§ **WRITTEN PROBLEM A**: According to the sports notes, how many home runs did Gary Sheffield hit during his seasons in Los Angeles?
§ **WRITTEN PROBLEM B**: Please update the sports notes in the passage starting at "Gary Sheffield, who" and ending at "athletes. . . .", putting "Forum" wherever "Sports Arena" appears.

§ **TEXT EXCERPT**:

Gary Sheffield, who hit 129 home runs during his 3 1/2 seasons in Los Angeles, is the first member of the 500-homer club who hit as many as 100 for the Dodgers, according to 500hrc.com. . . .

Only Reggie Jackson hit as many as 100 for the Angels. . . .

Bruce Springsteen, who last week during a two-night stand called the Sports Arena “the joint that don’t disappoint,” might get an argument from longtime Lakers fans who saw Jerry West, Elgin Baylor & Co. go 0 for 4 in the NBA Finals during the 7 1/2 seasons they called the building home in the 1960s. . . .

Donald Sterling’s Clippers, of course, also played there. . . .

USC’s annual “Swim With Mike” swim-a-thon raised $905,000 to fund scholarships for physically challenged athletes. . . .

§ **DATA LISTING**:
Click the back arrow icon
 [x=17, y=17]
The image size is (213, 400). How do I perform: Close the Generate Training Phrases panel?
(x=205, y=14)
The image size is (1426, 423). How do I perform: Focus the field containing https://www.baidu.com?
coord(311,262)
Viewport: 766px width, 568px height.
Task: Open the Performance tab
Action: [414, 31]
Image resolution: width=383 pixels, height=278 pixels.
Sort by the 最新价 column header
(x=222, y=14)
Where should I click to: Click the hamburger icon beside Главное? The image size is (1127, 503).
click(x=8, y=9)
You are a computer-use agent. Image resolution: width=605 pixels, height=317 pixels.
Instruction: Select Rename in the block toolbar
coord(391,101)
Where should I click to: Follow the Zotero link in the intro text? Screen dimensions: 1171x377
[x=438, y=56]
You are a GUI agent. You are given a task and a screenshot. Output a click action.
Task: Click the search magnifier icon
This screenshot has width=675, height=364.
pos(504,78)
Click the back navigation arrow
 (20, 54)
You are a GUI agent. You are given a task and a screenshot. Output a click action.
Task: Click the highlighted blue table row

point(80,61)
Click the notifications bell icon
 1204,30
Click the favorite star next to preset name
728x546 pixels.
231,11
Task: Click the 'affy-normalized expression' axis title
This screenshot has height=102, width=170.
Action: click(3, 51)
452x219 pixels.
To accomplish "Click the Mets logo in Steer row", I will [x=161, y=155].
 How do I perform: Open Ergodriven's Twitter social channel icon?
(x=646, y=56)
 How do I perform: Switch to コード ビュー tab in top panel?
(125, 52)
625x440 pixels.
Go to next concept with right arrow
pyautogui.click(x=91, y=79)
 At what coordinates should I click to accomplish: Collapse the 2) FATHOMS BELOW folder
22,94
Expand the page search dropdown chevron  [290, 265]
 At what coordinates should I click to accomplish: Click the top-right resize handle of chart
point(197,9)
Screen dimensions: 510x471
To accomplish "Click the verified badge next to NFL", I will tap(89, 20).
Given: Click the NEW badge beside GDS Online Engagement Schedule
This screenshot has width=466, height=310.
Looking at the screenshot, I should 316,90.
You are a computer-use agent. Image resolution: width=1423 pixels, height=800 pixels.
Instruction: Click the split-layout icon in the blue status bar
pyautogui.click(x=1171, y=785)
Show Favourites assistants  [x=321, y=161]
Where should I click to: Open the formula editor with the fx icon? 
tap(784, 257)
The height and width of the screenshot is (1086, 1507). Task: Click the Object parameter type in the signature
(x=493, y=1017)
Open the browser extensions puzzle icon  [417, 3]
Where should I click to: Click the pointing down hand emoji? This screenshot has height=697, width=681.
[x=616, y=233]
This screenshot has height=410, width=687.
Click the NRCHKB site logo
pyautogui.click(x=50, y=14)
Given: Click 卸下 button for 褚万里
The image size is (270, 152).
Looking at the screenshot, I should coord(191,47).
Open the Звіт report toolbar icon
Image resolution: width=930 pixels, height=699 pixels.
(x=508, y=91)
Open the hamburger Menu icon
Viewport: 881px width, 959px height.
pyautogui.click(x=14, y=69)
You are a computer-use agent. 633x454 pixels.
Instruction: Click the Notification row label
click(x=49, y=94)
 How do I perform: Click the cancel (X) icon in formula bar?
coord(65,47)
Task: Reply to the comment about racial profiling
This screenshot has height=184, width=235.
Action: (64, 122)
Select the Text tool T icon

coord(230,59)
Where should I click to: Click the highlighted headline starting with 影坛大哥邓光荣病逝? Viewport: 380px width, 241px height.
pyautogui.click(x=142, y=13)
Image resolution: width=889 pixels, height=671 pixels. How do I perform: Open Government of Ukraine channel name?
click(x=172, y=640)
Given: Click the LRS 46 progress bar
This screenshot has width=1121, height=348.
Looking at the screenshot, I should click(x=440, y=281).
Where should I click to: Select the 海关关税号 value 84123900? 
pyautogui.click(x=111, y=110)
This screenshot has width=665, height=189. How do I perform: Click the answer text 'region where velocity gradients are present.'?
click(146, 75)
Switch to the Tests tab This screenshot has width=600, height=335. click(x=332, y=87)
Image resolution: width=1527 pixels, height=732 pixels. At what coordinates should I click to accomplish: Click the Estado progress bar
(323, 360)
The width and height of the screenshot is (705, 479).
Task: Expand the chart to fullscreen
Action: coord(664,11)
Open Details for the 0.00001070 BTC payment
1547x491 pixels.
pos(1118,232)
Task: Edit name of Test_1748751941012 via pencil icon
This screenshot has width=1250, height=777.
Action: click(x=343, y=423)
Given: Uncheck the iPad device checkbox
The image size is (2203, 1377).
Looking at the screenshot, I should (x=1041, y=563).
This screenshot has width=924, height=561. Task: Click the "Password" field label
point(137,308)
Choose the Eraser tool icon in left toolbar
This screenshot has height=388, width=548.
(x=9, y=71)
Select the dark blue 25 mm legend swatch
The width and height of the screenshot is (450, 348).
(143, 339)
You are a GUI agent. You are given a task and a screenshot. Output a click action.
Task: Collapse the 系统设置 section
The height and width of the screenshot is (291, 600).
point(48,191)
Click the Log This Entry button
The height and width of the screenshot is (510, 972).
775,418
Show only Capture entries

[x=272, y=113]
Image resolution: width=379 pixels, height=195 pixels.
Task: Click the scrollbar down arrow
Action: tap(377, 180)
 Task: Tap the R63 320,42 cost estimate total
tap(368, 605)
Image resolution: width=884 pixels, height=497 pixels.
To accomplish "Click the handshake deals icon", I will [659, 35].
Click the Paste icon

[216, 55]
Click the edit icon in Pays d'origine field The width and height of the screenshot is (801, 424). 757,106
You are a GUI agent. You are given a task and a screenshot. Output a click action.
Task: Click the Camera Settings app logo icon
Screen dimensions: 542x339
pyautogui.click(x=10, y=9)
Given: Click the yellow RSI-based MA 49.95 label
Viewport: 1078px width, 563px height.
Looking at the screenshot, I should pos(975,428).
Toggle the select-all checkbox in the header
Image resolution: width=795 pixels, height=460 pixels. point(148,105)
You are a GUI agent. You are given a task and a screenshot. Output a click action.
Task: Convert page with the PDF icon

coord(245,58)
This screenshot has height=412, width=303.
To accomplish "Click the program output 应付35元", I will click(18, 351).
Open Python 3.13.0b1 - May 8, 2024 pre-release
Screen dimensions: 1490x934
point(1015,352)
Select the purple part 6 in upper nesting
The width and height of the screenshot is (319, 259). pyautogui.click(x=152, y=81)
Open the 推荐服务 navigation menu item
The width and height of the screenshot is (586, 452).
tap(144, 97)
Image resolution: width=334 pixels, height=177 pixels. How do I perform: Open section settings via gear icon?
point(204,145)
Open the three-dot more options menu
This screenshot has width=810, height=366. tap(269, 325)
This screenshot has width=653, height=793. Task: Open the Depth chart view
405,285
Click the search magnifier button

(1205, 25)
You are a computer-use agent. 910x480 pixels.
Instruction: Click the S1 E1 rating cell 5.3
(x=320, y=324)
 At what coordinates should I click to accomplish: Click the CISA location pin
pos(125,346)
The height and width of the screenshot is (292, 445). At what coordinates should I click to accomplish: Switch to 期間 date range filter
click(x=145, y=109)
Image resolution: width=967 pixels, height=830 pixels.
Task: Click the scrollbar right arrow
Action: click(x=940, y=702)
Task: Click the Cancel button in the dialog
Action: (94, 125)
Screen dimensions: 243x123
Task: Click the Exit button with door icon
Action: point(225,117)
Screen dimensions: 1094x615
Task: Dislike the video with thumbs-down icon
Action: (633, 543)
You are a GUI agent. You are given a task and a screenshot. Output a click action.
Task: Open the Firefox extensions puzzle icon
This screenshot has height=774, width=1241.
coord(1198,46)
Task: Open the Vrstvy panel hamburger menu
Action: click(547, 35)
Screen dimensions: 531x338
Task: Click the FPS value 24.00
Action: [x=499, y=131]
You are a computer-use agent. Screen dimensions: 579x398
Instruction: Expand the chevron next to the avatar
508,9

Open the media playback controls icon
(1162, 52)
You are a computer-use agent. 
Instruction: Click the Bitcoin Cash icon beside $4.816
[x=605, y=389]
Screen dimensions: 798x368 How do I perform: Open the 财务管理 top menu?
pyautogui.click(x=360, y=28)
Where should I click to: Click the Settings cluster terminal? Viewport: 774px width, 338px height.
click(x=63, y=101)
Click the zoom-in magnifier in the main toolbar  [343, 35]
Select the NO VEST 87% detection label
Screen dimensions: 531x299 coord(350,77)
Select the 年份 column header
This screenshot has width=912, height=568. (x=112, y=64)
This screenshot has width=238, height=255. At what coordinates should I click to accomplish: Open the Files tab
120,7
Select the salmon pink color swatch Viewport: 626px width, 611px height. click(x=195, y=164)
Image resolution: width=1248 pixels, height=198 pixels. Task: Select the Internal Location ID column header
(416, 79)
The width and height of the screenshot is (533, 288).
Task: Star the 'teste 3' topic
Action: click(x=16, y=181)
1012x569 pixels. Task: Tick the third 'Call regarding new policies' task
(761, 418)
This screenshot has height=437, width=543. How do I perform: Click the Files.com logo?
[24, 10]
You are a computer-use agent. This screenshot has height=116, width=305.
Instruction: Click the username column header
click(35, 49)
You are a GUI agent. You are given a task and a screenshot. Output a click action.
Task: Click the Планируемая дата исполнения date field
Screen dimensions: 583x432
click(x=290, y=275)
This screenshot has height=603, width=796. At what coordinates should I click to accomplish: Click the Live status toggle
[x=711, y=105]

§ **WORKED ANSWER A**: 129

§ **WORKED ANSWER B**:
Gary Sheffield, who hit 129 home runs during his 3 1/2 seasons in Los Angeles, is the first member of the 500-homer club who hit as many as 100 for the Dodgers, according to 500hrc.com. . . .

Only Reggie Jackson hit as many as 100 for the Angels. . . .

Bruce Springsteen, who last week during a two-night stand called the Forum “the joint that don’t disappoint,” might get an argument from longtime Lakers fans who saw Jerry West, Elgin Baylor & Co. go 0 for 4 in the NBA Finals during the 7 1/2 seasons they called the building home in the 1960s. . . .

Donald Sterling’s Clippers, of course, also played there. . . .

USC’s annual “Swim With Mike” swim-a-thon raised $905,000 to fund scholarships for physically challenged athletes. . . .